100年前の光景
『サンセット大通り』や『情婦』などのミステリー、『お熱いのがお好き』や『アパートの鍵貸します』などの軽快なコメディなどで知られる映画監督、ビリー・ワイルダーの人生を描いたヘルムート・カラゼク著『ビリー・ワイルダー自作自伝』(瀬川裕司訳/文藝春秋)には、彼が少年だった頃のこんな一幕がある。
1914年6月末の暑い日、ビリーは父親が経営するクラクフの「ホテル・シティー」にいた。コペルニクスが学んだヨーロッパ最古のヤゲロ大学を有する古都として名を知られるクラクフ(現在、ポーランドの南部を代表する都市)は、当時はガリツィア地方と呼ばれるオーストリア=ハンガリー帝国の領土にあった。クラクフは西端に位置し、東は現在のウクライナ西部の都市、リヴィウも含めた現在のウクライナの南西部までのエリアだった。

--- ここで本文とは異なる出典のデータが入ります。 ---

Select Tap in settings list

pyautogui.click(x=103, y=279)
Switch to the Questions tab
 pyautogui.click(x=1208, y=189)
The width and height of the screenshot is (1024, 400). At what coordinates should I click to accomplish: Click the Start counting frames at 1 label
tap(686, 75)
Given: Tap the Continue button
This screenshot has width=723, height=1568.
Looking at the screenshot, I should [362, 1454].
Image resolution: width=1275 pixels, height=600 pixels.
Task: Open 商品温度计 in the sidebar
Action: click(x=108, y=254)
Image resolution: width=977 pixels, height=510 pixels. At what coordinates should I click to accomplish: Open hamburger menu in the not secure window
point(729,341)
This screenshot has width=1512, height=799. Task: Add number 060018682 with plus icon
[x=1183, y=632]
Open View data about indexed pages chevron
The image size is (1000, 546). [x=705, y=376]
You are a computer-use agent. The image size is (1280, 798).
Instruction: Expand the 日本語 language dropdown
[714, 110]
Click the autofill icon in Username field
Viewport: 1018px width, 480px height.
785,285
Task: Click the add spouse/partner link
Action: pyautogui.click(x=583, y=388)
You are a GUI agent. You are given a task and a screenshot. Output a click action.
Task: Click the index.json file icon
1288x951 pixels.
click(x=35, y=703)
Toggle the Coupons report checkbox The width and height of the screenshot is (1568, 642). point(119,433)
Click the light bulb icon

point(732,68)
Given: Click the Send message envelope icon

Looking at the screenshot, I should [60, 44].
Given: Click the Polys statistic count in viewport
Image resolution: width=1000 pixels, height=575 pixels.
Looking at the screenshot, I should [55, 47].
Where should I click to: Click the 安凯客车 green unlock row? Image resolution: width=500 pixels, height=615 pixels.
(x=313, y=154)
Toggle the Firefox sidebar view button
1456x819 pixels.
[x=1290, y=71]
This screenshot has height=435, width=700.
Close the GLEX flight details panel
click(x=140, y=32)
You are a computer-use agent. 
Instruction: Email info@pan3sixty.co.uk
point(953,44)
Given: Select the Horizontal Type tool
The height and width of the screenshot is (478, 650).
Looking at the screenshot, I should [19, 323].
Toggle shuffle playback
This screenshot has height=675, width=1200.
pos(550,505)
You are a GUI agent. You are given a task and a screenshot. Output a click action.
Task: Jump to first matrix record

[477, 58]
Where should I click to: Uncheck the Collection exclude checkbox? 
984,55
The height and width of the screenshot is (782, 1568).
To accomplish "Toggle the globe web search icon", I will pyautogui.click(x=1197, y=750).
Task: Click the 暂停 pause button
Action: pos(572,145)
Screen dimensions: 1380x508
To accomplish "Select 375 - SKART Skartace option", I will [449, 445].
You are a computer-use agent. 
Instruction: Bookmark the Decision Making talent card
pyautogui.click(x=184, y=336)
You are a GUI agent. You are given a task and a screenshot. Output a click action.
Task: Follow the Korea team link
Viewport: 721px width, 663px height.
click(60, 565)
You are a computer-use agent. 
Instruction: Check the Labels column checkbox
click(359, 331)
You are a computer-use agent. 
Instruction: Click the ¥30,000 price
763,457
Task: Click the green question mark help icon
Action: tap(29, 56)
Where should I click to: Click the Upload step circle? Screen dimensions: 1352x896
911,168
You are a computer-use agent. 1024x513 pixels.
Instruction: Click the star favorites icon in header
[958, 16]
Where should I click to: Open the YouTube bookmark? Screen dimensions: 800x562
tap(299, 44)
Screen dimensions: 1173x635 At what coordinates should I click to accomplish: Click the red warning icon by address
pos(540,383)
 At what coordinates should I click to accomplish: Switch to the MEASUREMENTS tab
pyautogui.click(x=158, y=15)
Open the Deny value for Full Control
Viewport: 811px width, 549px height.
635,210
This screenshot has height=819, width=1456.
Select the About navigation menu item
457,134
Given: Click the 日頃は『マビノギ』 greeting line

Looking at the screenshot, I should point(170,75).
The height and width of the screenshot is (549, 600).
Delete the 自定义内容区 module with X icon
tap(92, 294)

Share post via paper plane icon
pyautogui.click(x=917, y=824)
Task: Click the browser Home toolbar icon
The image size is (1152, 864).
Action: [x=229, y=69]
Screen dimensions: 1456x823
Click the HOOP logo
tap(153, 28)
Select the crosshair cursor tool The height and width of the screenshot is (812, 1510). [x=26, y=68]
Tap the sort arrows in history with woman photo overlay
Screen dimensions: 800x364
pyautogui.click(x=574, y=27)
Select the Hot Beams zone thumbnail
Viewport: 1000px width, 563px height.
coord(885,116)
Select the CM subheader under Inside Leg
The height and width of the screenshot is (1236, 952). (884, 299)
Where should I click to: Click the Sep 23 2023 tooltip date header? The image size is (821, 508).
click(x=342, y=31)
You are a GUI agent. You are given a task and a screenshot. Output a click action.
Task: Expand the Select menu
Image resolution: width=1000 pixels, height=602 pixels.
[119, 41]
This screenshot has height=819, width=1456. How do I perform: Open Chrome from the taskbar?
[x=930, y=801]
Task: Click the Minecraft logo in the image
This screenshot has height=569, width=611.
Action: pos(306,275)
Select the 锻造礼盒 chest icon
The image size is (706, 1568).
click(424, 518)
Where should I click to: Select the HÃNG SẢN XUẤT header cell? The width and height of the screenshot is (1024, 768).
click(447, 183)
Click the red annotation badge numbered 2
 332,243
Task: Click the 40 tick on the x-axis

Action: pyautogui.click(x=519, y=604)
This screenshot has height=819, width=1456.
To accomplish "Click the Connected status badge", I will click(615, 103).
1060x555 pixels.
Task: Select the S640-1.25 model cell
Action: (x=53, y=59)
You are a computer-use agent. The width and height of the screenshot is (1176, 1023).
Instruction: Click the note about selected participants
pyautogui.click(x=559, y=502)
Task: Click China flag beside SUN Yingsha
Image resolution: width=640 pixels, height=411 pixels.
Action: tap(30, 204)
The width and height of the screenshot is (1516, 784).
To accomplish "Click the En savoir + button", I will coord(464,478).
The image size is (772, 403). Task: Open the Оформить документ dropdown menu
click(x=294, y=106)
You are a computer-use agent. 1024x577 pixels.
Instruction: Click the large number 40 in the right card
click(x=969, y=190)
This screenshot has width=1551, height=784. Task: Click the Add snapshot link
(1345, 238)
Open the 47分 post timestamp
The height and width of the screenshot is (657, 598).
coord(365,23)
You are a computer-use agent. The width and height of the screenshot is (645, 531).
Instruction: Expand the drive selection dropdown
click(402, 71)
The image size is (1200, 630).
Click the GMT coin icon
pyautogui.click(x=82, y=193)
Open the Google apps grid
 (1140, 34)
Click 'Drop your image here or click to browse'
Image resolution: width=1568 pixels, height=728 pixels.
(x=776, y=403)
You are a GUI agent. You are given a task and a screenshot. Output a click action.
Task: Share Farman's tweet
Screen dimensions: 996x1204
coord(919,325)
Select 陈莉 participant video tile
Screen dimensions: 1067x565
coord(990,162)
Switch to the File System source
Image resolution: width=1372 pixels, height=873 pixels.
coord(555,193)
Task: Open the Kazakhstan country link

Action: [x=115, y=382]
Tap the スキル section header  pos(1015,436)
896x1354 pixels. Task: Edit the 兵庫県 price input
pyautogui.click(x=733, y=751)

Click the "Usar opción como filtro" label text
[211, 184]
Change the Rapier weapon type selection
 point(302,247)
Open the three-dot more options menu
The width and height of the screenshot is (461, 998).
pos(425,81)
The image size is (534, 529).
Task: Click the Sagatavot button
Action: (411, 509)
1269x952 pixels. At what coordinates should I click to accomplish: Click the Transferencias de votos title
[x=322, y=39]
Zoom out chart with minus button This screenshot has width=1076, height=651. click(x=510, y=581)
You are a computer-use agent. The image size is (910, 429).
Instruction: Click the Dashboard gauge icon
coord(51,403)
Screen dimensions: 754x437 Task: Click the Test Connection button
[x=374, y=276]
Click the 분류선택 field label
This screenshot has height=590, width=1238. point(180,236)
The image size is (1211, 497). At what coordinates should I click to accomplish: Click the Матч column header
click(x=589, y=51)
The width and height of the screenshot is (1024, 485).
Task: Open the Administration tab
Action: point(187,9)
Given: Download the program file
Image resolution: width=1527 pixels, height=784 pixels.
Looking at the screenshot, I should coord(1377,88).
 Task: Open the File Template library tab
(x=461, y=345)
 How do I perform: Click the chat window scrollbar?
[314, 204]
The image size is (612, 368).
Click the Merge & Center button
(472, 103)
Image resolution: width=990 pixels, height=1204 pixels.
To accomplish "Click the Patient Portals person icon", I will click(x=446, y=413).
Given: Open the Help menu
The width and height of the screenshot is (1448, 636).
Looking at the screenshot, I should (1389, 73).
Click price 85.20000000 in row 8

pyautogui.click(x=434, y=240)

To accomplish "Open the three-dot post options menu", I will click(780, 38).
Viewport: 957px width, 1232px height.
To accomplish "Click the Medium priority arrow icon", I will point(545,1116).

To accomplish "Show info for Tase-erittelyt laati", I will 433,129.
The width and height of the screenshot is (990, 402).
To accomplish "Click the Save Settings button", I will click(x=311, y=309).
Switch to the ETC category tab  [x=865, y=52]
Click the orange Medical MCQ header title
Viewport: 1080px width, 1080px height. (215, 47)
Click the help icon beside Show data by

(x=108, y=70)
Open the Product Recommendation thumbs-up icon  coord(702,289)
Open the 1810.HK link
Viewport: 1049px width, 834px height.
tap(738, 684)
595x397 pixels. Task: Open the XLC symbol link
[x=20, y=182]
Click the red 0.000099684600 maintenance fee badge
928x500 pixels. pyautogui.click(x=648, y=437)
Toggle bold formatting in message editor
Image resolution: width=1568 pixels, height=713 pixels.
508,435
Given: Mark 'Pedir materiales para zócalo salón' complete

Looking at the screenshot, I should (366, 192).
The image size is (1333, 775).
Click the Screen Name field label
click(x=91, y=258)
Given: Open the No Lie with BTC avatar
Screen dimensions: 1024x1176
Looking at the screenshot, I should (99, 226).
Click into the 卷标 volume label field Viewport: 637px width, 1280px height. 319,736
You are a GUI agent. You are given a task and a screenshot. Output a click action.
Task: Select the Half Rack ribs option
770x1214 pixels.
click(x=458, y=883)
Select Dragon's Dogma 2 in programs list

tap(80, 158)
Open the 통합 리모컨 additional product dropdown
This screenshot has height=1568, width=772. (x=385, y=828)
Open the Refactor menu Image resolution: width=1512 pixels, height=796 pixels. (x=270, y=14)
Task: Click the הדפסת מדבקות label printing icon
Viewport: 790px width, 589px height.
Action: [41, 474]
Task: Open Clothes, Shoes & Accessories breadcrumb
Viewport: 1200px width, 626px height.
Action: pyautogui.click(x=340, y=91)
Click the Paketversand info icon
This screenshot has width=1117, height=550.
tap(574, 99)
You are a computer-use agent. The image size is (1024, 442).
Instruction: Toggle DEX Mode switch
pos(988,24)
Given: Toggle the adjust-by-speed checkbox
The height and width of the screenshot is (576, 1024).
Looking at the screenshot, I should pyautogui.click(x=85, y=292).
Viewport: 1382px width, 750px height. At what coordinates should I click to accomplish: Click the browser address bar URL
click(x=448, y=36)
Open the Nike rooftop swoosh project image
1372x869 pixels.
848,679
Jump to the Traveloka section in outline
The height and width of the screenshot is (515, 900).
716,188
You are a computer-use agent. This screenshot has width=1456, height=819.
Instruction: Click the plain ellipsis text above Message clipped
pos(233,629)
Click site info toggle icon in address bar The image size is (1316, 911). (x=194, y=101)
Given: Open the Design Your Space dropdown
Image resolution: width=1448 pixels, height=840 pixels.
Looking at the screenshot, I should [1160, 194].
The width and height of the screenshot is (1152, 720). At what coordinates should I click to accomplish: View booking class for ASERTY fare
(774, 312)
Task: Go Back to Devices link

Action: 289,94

オーストリア=ハンガリー帝国生まれのビリーは裕福なユダヤ人家庭に育った。父親はウィーンをはじめ中部ヨーロッパの主要都市でレストランを経営しており、夏の間はクラクフの保養地のホテルにいることが多かった。広いテラスでウィンナーコーヒーやスポンジケーキを楽しむ宿泊客、そして生バンドの演奏。典型的な夏のバカンスの風景である。
その空気を緊張した面持ちのビリーの父が破った。前裾を斜めにカットした上着にストライプのズボンという出で立ちの彼はさっと腕を挙げてバンドの演奏を中断すると、厳かな口調で宿泊客に告げた。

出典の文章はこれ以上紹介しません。